Honestly, it wasn’t until First Descents that I realized all of this about myself and how my MS affected me.
I attended a kayaking program in Montana in 2018. I was out there on the water. And my boat started turning. I was like NO stay straight! But it just flipped me around. It wasn’t a bad spin, or a scary one, but it flipped me right around! I tried to resist, and I just couldn’t stay straight.
But, when I got turned around I was like “Dang. This view is better than what’s in front of me.” So, it made me appreciate everything that’s around me. And light came shining through the mountain tops around me. It was so beautiful.
I realized, “you have to be the light.” I’ve always been the fire. I was moving too quickly, burning things down along the way. My mindset was like “Let’s get this done; you have this job to do, let’s do it.” But when I became the light, I learned to enjoy the process of getting it done and asking myself “how do you feel about it?” When I was burning things down I was concerned about the end result, not the process. But MS and that FD trip, they reminded me to enjoy life. To slow down and enjoy being the light that is shining through the mountain and illuminating the views. I don’t have to be the fire.
Through First Descents I began to think, “you’re here to heal yourself through loving what’s around you.”
The experience changed my life. Together, we can collectively heal from one-another and from what’s around us to learn to enjoy everything that’s ahead of us.
Now, I am the light.
Additional thanks to our partners at the National MS Society and CanDo MS for their instrumental support in sharing our MS Programs with young adults who can benefit from the healing power of adventure.
2022 is the year to start #OutLivingIt. Join us at one of our epic program locations across the country and experience the healing power of adventure. Inquire at firstdescents.org/joinus to learn more and stay up to date on all the programs we have to offer this year.
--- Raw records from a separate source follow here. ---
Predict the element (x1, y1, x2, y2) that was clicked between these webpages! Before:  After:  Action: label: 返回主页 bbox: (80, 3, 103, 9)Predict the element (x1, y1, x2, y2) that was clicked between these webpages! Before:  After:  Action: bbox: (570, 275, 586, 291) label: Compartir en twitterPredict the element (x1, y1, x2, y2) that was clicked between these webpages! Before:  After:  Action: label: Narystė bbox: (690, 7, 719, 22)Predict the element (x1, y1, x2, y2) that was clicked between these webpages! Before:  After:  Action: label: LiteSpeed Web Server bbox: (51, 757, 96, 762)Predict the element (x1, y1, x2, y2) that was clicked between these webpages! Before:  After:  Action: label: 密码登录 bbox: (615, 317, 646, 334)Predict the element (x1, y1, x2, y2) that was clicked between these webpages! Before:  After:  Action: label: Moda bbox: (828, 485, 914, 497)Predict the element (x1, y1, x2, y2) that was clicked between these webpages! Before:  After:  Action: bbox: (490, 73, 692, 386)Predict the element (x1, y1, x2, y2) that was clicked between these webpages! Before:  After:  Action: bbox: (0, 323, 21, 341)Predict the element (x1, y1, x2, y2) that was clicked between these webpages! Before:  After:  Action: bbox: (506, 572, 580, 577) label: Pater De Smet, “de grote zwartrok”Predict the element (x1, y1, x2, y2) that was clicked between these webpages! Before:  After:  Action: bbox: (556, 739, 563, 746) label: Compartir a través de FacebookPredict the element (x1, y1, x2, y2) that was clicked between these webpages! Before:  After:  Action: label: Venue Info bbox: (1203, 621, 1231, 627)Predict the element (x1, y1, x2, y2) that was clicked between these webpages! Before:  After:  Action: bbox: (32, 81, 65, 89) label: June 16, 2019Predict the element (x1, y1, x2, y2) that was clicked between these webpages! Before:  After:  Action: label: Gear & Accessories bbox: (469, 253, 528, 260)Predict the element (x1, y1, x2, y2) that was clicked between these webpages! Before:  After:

2 thoughts on “Becoming the Light”
Akeem, I do not have the words to say what is in my heart or the thoughts going through my head. You have truly spoken profoundly. I have always known that you were special but I am in awe of your insight and compassion for others. May God always speak through you. I love you Godmother Shirley
My best friend… when you first told me that you had MS I was speechless but mainly because I knew nothing of the disease. So I educated myself and begin to weep off of the images and information that swarmed from the internet. I started to ask myself how much time? How much time did I have with my best friend and what all could we do with the time we had? I have walked alongside you in this journey. That day you told me until now seems like years ago. I can truly say that “You are the light!” You are the new Face of MS and because of how you’ve approached this disease; I no longer ask how much time? I now say, “Can you, May you, and Will you?” Can you tell me your availability for this he weekend because I cannot wait to see you and hang out? May you do me the honor marrying my husband and I? Lastly, I cannot wait to ask you, “Will you be the Godparent of my children?” You have shedding light, live and love on MS and I cannot wait to see what this journey continues to bring us!